4. Voraussetzungen für Aufsichtsratsmitglieder: Aufsichtsratsmitglieder können nur natürliche, unbeschränkt geschäftsfähige Personen sein. Aufsichtsratsmitglied darf u.a. nicht werden, wer bereits in zehn Handelsgesellschaften, die gesetzlich einen Aufsichtsrat zu bilden haben, Aufsichtsratsmitglied ist (§ 100 AktG; darin sind auch weitere Ausschlussgründe geregelt).

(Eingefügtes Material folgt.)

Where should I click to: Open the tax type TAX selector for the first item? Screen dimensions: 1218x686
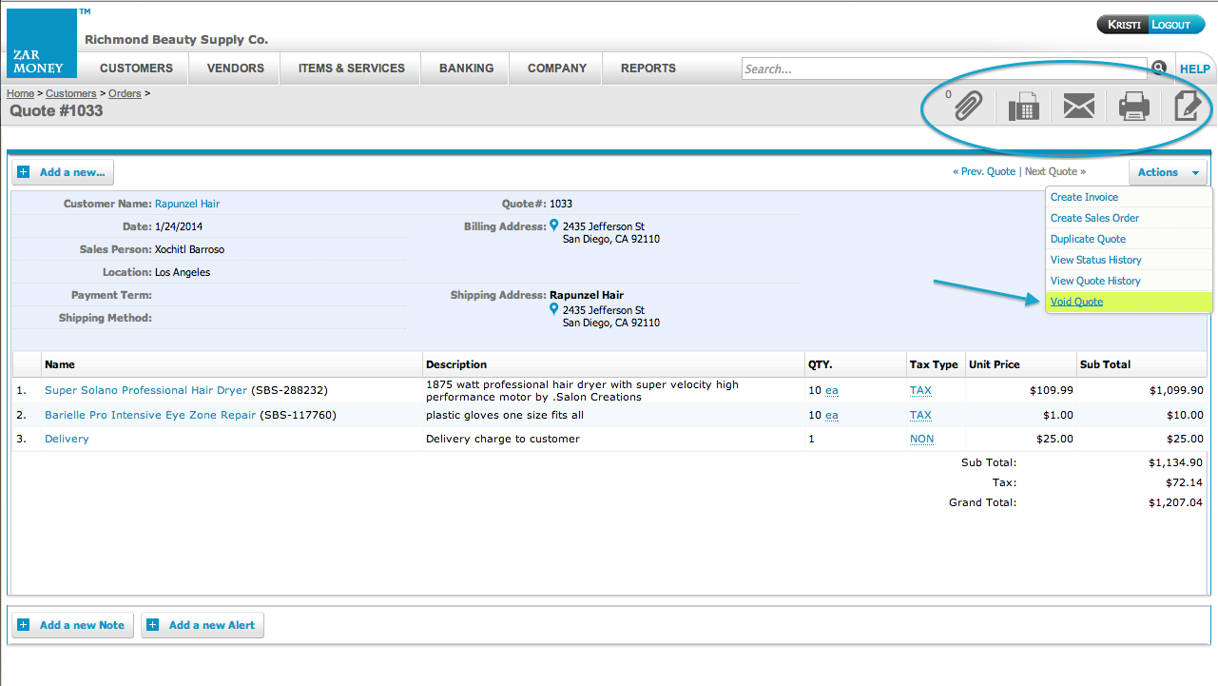[920, 390]
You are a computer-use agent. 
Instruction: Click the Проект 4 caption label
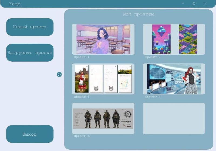pos(153,97)
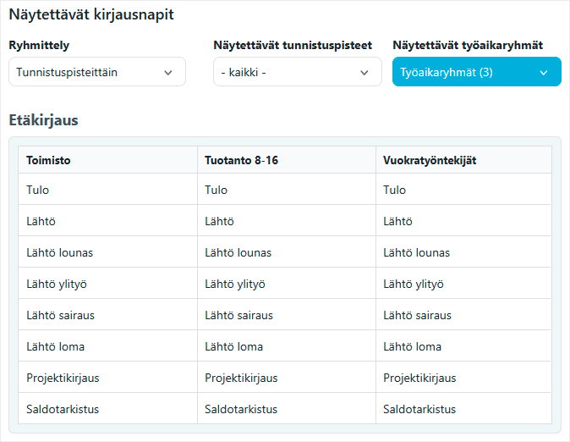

5. Haftung: Falls ein Mitglied des Aufsichtsrats seine Obliegenheiten nicht mit der Sorgfalt eines ordentlichen Kaufmanns wahrnimmt, kann es für Schäden von den Aktionären haftbar gemacht werden (§ 116 AktG).
6. Weitere gesetzliche Vorgaben: a) Der Aufsichtsrat muss mindestens einmal, bei börsennotierten Gesellschaften zweimal pro Kalenderhalbjahr einberufenwerden (§ 110 III AktG). Die Einberufung des Aufsichtsrats kann durch einen einzelnen Vorstand oder durch ein einzelnes Aufsichtsratsmitglied erfolgen (§ 110 I und II AktG).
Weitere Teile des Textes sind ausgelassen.